Contingent leisure service staff are the focus of Drewery’s research. Of 124 participants who took tests after their seasonal placement, 75% were female and 54% were mail. Respondents were operating in small teams of up to five people during their work placement. A 12-questions checklist was given to participants to get a sense for how they understood their roles, knew about how the organisation was run and where opportunities for skill development and personal achievement were available. The penultimate question looked at agency, asking whether the respondent felt like they had the freedom to deliver their job according to how they thought it would be best done.

Three pathways emerge for employee retention, each  useful for frontline HR directors across all roles and sectors.

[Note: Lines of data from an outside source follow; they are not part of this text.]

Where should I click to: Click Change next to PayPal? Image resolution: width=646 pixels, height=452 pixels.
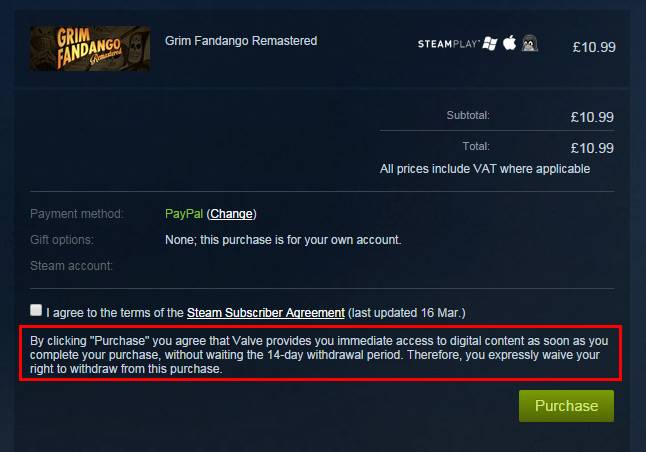coord(231,214)
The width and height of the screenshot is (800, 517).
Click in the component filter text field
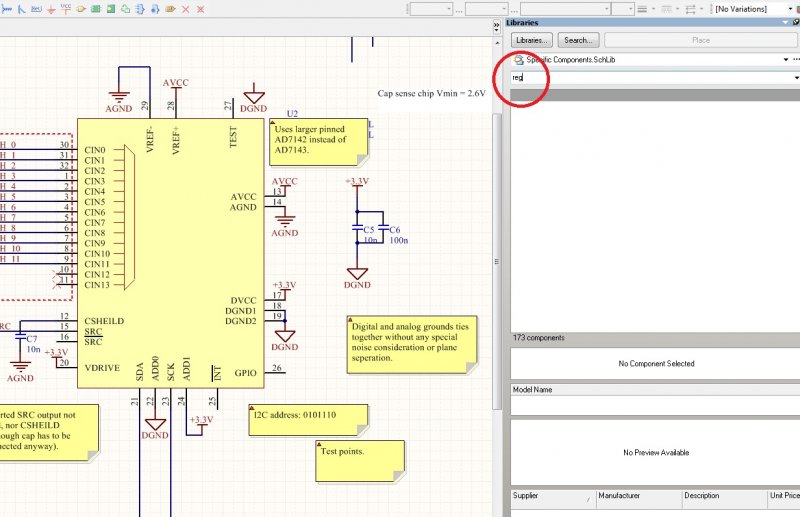pyautogui.click(x=650, y=77)
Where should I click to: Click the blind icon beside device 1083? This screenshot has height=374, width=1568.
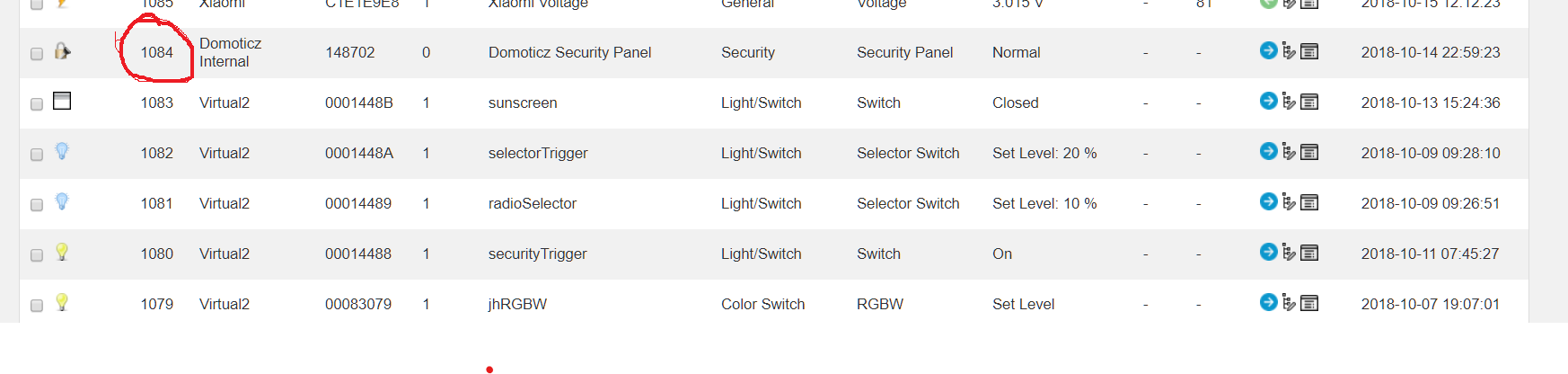pos(62,101)
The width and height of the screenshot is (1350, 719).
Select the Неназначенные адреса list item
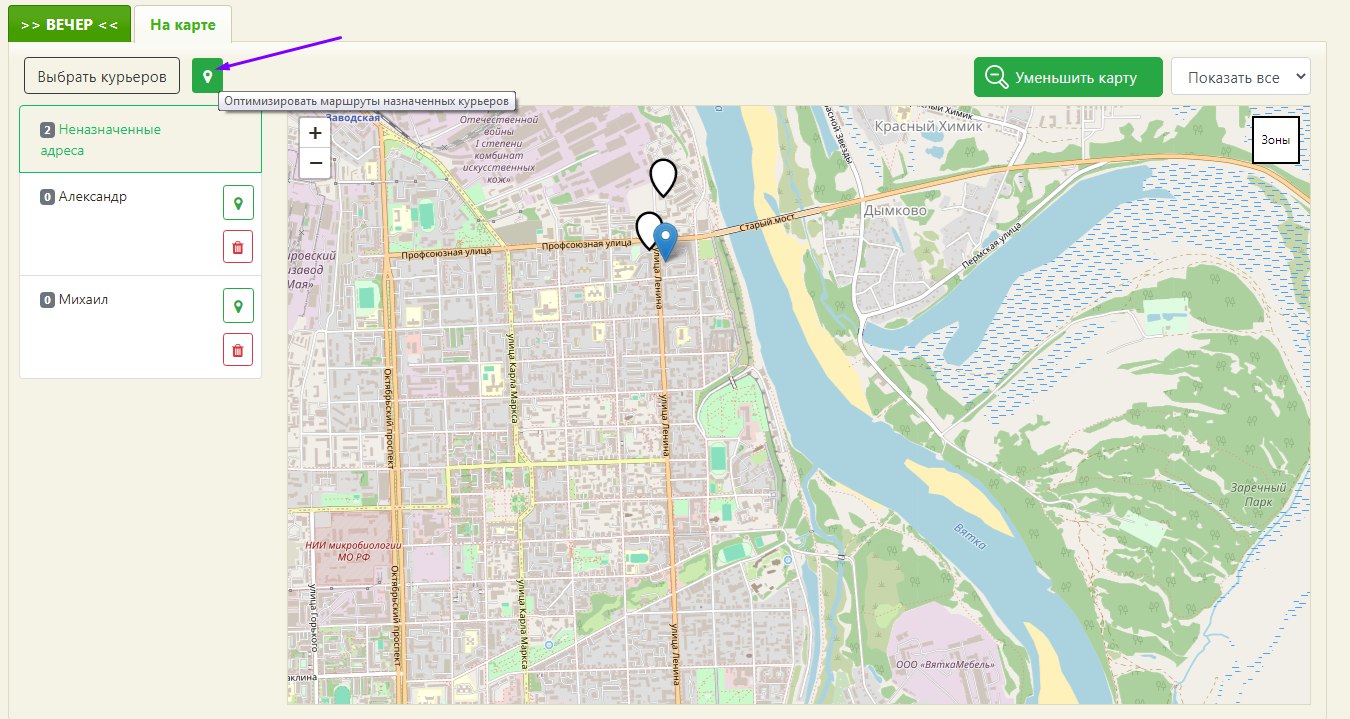click(x=140, y=140)
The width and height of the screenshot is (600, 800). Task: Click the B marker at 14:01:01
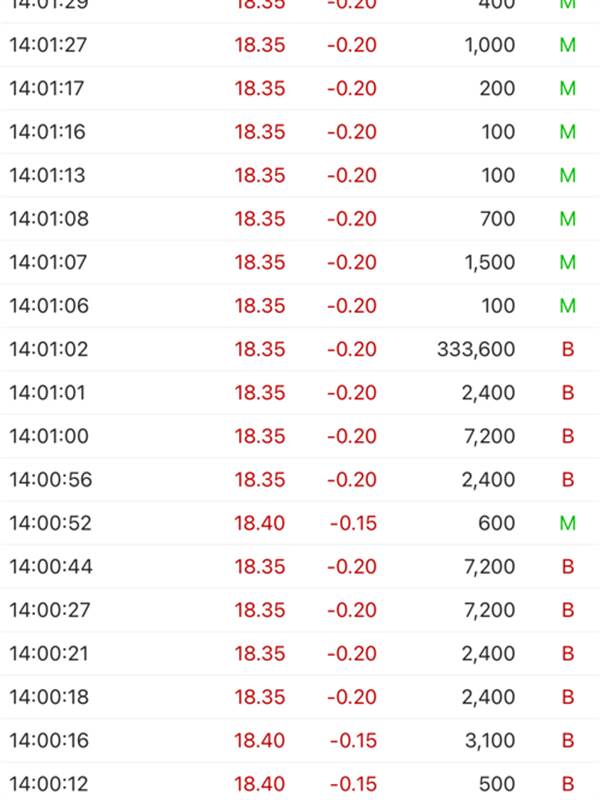[568, 393]
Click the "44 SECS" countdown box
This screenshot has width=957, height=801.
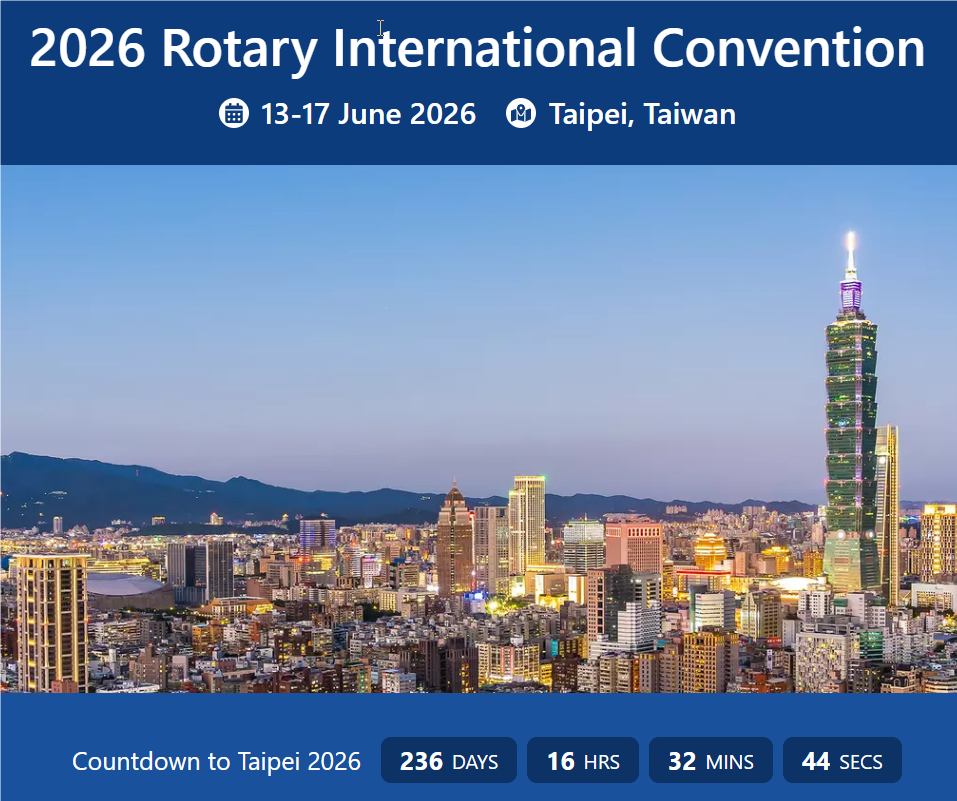pos(841,761)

First, strive to fulfil job enrichment for the candidate. Knowledge is one key pillar, considering that “Jobs are motivating when staff understand what to do and how to do it,” referencing research from the 1970s by academic JR Hackman. Meaning is to do with worthwhileness - is the work important and valuable, essential to the org and sufficiently complex, not monotonous and menial. A third strand relates to responsibility - is the employee personally accountable for the decisions they make at work? This sense of autonomy looks like ownership, removing the need to consult a manager to complete a task.

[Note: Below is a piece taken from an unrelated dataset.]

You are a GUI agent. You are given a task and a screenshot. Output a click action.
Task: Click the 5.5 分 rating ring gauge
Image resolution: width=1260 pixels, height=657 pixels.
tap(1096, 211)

Alongside job enrichment is work engagement. Absorption is one component of engagement - does the job instil or encourage deep concentration and focus? Dedication serves as another aspect, looking at whether the job provided a sense of purpose and significance to the employee. A final component of engagement identifies vigour as an essential ingredient - the energy and vitality that a job producers.

A third pathway that Drewery suggested was the more nebulous organisational commitment - staff wanting to be part of the member organisation. This sentiment docks with duty, an amplified sense of task where succeeding in a task contributes to the overall success of the group.

Drewery’s results place these principles in a helpful hierarchy, useful to any HR director trying to design or troubleshoot retention among a seasonal workforce. Organisational commitment is central. Peer support is an important component. Enrichment comes through inserting the individual into larger organisational. A variety of tasks also helps, “Not only should tasks be challenging, they should also be identifiably complete” e.g. swim instructor onboarding clients as well as delivering the service itself,  rather than containing them within a snapshot of their role. Staff could also be explained the significance of their work, “For instance, hospitality staff should be made to think less bout plating food, cleaning dishes, and seating guests, and more about how they create conditions for memorable experiences to unfold.” Finally responsibility, self-guiding solutions where the purpose is known, “provide a boundary in which staff can manage themselves.”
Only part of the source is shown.